Project Name: Understanding Defect Activation and Kinetics in Next Generation CdTe Absorbers
Funding Opportunity: Solar Energy Technologies Office Fiscal Year 2018 Funding Program (SETO FY2018)
SETO Research Area: Photovoltaics
Location: Minneapolis, AZ
SETO Award Amount: $510,750
Awardee Cost Share: $175,000 
Principal Investigator: Mariana Bertoni 

-- Award and cost share amounts are subject to change pending negotiations --

Cadmium telluride (CdTe) is a second-generation thin-film photovoltaic (PV) cell technology experiencing rapid growth in the solar industry. With energy yields still trailing those of conventional silicon solar cells, efforts toward improving performance efficiencies are of interest to solar researchers and developers. With the challenges related to cell fabrication and performance optimization remain, additional considerations for higher performing materials and alternative synthesis routes are needed. In this project, researchers are studying the use of dopants and the influence of processing variables on the structural characteristics and properties of CdTe.
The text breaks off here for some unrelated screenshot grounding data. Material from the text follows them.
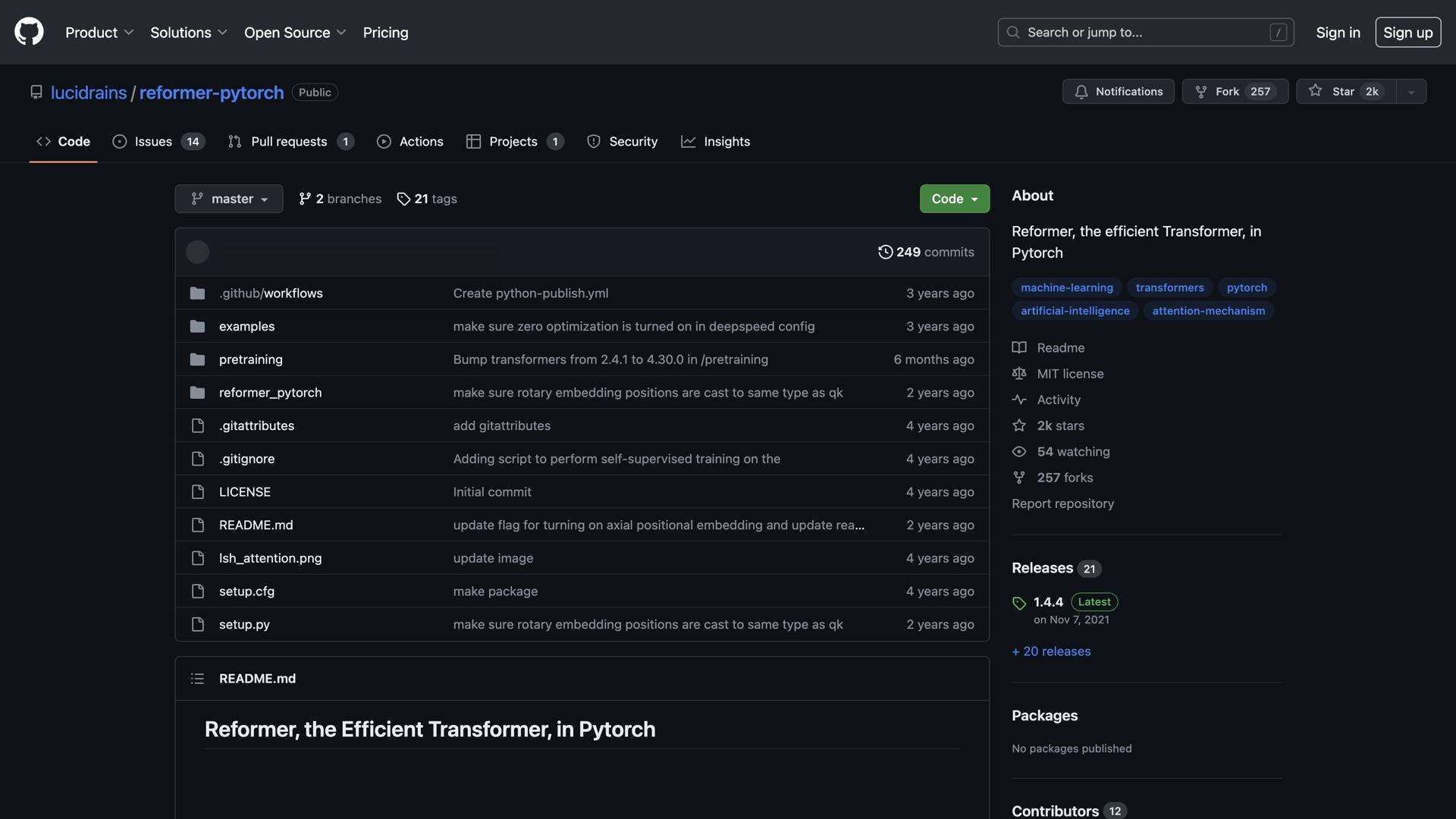This screenshot has width=1456, height=819.
Task: Click the 54 watching eye icon
Action: [x=1019, y=452]
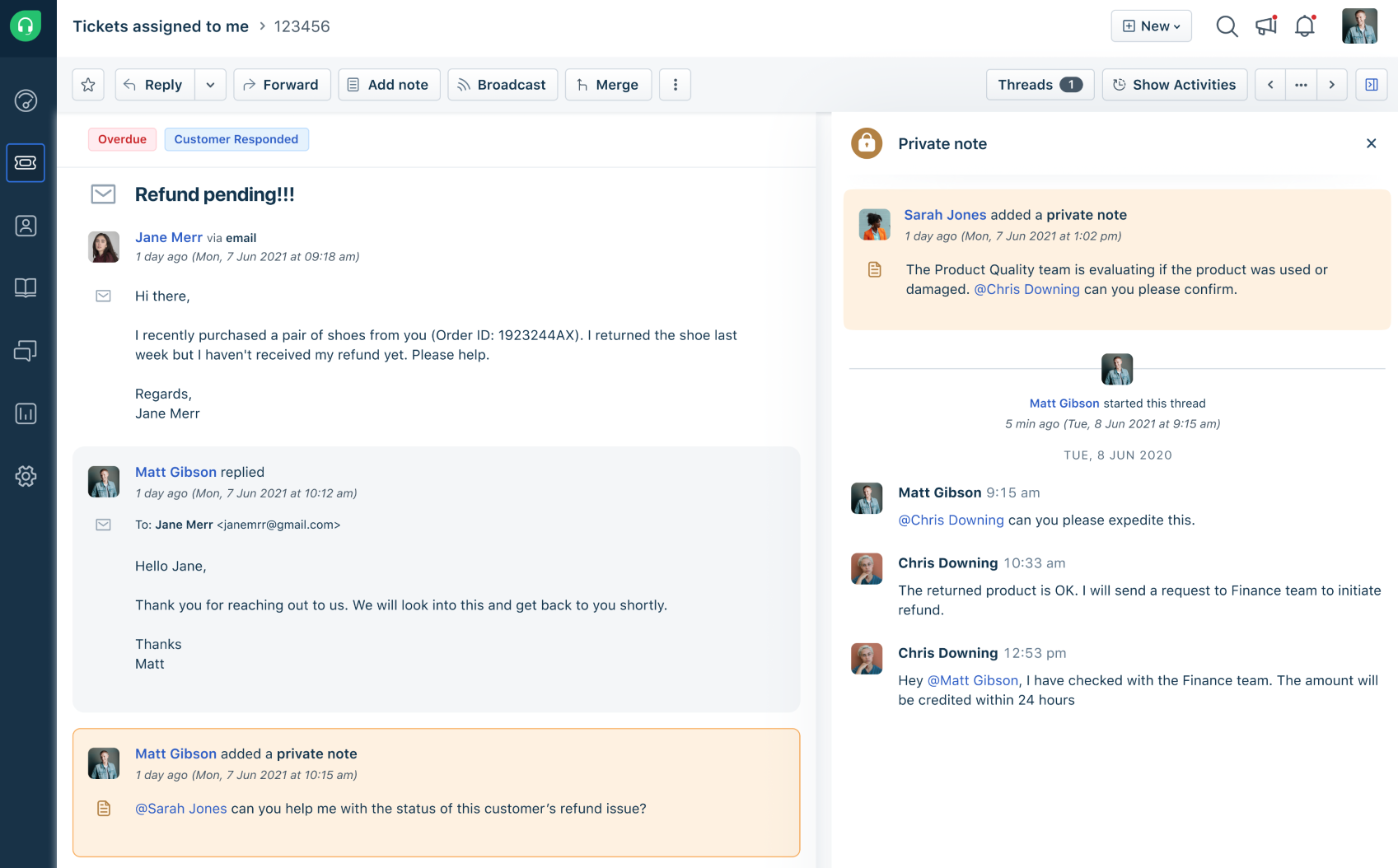
Task: Merge this ticket with another
Action: click(x=608, y=84)
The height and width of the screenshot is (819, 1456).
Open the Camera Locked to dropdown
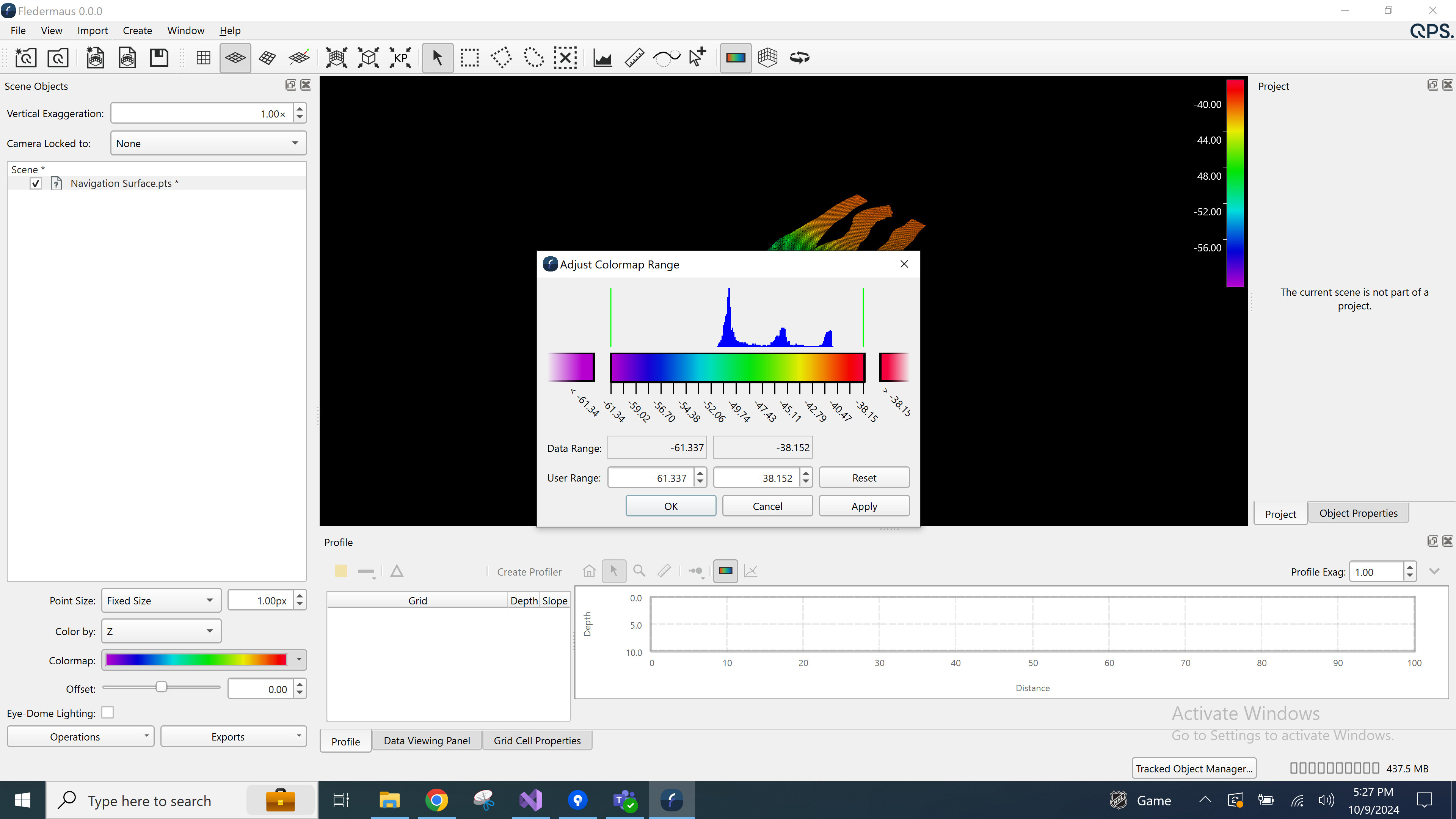click(208, 144)

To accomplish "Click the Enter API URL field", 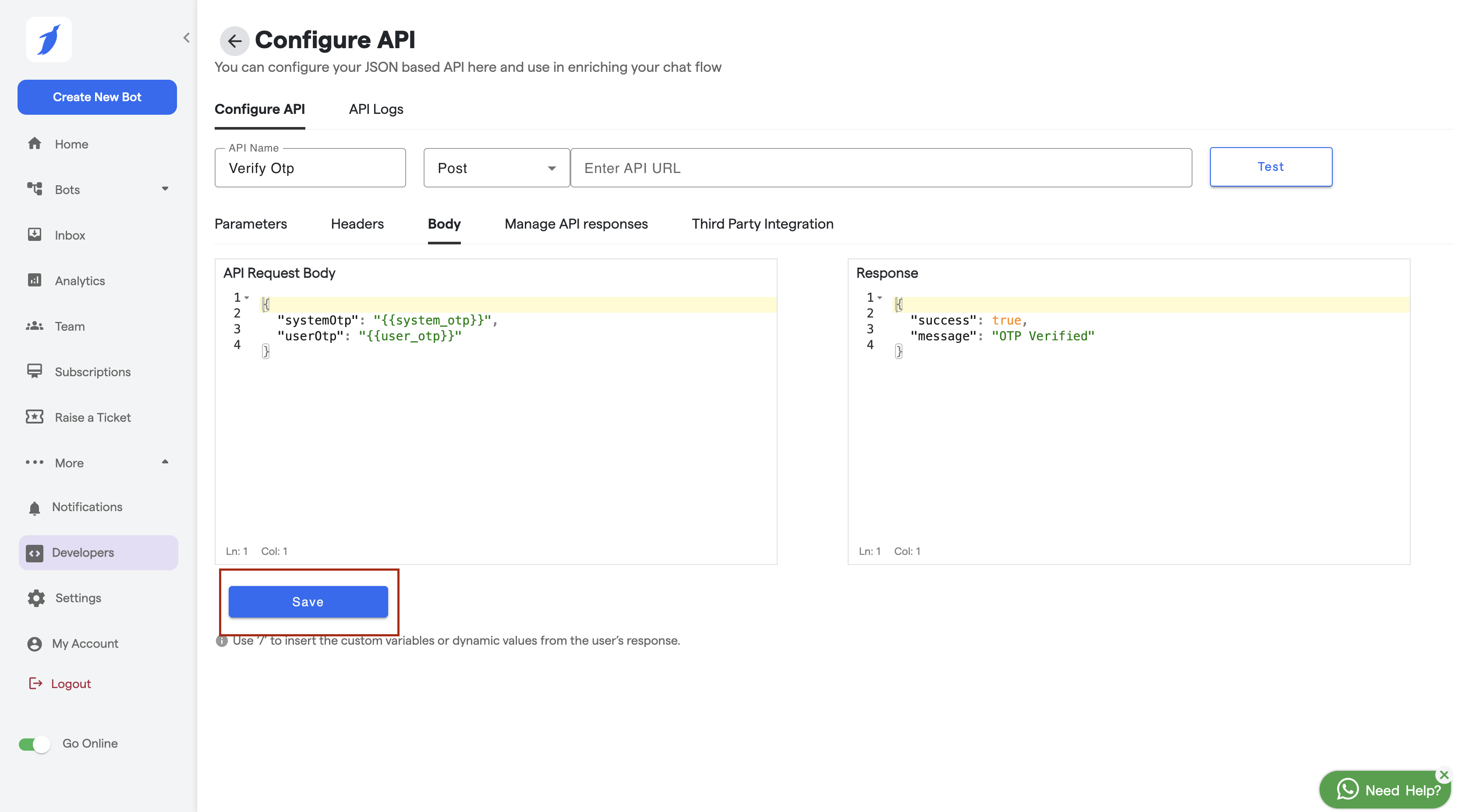I will pos(881,168).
Computational and analytical modeling tools are also under development to further correlate dopant concentration to study the effect of different processing parameters on cell properties and performance in addition to factors influencing cell configuration and production costs.  

APPROACH

Researchers are investigating energy loss mechanisms via recombination brought about by material defects in CdTe cells. The team is examining the interplay between cadmium chloride heat treatments and copper dopants and their effectiveness for mitigating these energy losses, as well as the viability of these techniques as manufacturing routes to improve the performance of CdTe cells. This will be accomplished through characterization methods to determine dopant content and distribution, X-ray diffraction to determine chemical stability, electron microscopy to evaluate cell microstructure, and X-ray fluorescence to study chemical distribution.

INNOVATION

This work involves an in-depth look into the material properties of CdTe cells and how modifying the materials synthesis and processing route can manipulate those properties. This detailed analysis will provide researchers with the data needed to share with the broader PV research community while offering alternative approaches to enhancing PV performance. Understanding the process for integrating new materials into CdTe cell structures or developing new ones helps advance the state of PV technology and builds support for the innovation of new solar market technologies.